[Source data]
=== Section Start ===

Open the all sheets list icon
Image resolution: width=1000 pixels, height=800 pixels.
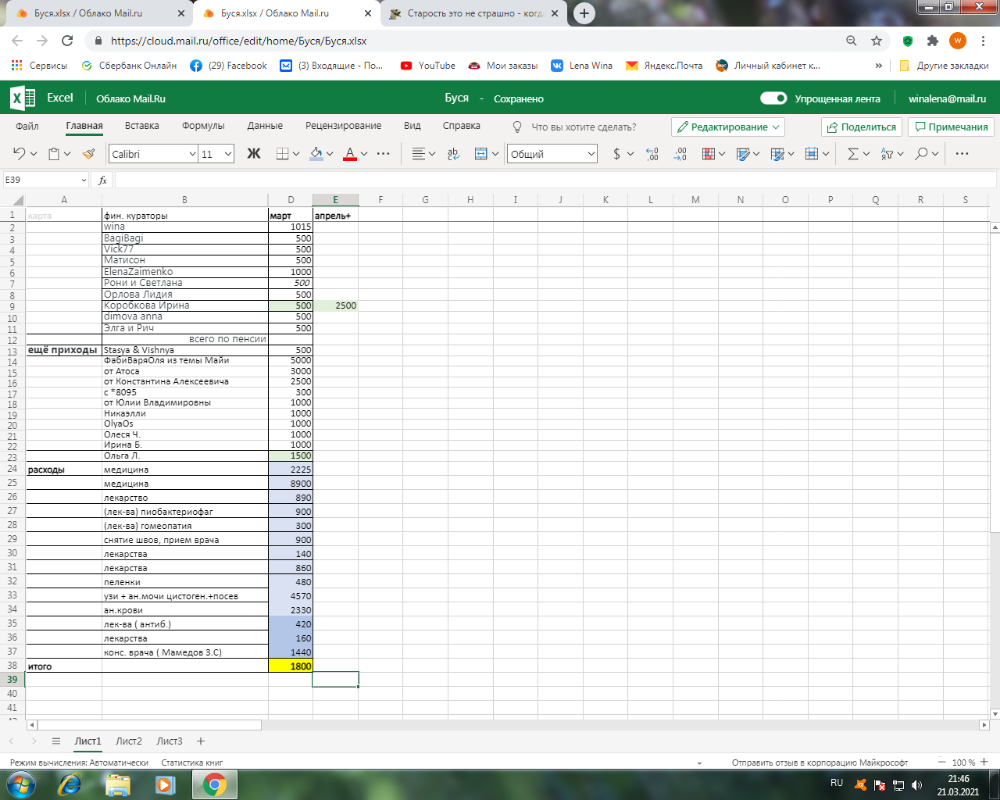tap(56, 741)
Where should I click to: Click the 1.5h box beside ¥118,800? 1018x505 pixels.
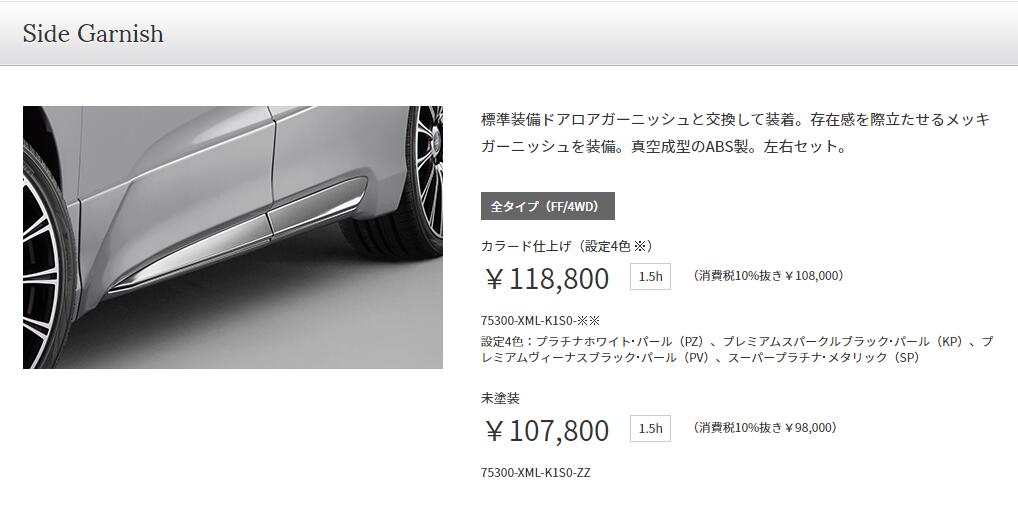coord(650,277)
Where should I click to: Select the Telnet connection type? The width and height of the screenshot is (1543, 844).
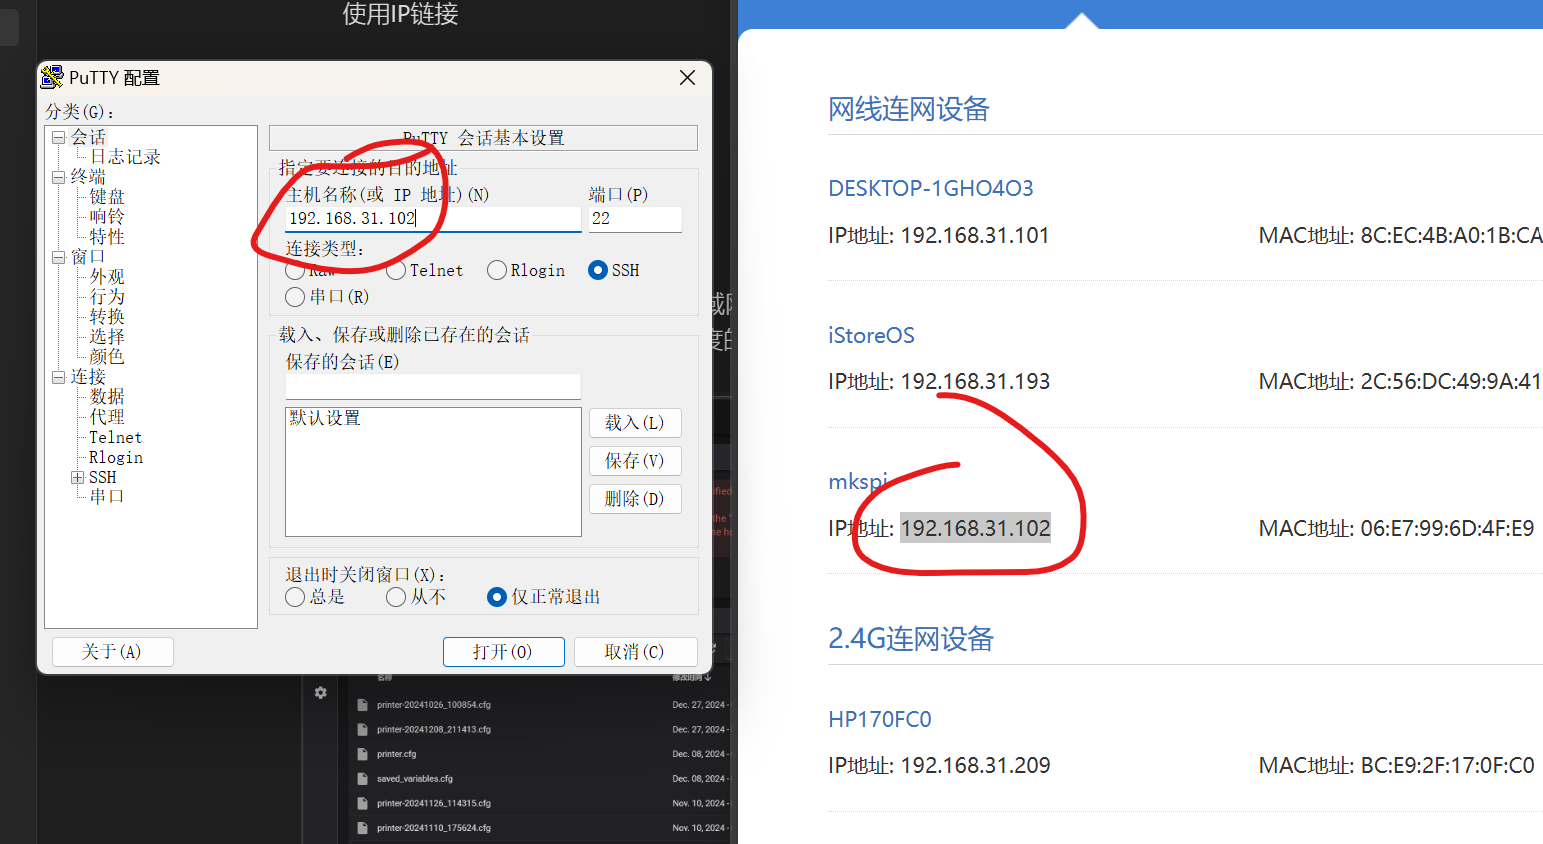click(x=396, y=270)
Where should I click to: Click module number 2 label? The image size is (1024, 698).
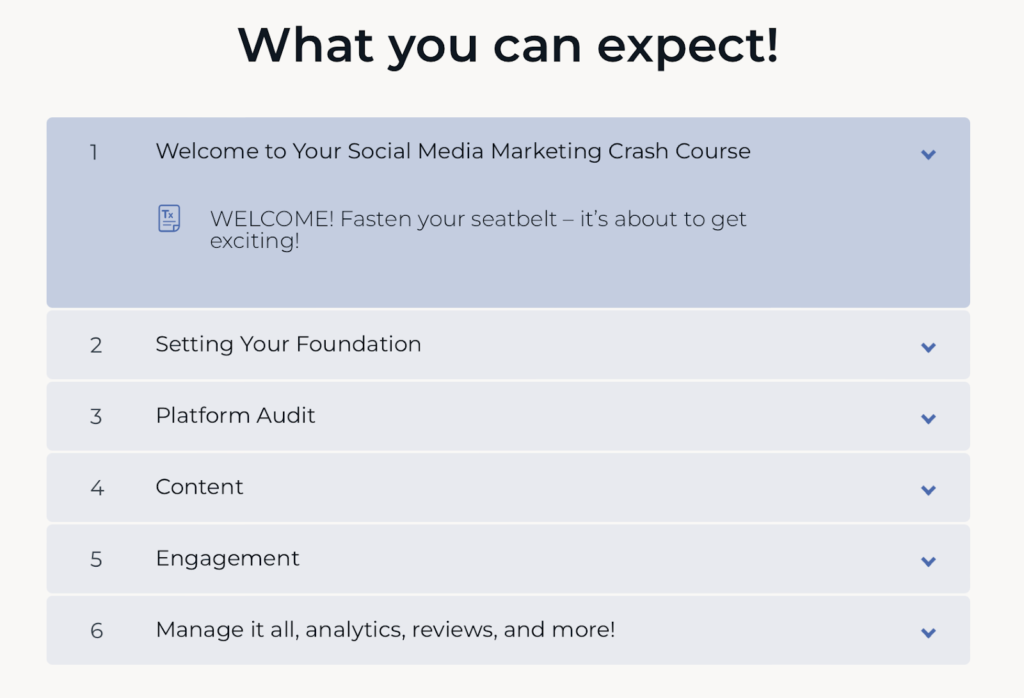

=== Section End ===

Leave out the pictures and print each record exactly as it stands.

Open the all sheets list icon
Image resolution: width=1000 pixels, height=800 pixels.
tap(56, 741)
Where should I click to: Click the 1.5h box beside ¥118,800? 1018x505 pixels.
coord(650,277)
Where should I click to: Select the Telnet connection type? The width and height of the screenshot is (1543, 844).
click(x=396, y=270)
Where should I click to: Click module number 2 label? The image size is (1024, 698).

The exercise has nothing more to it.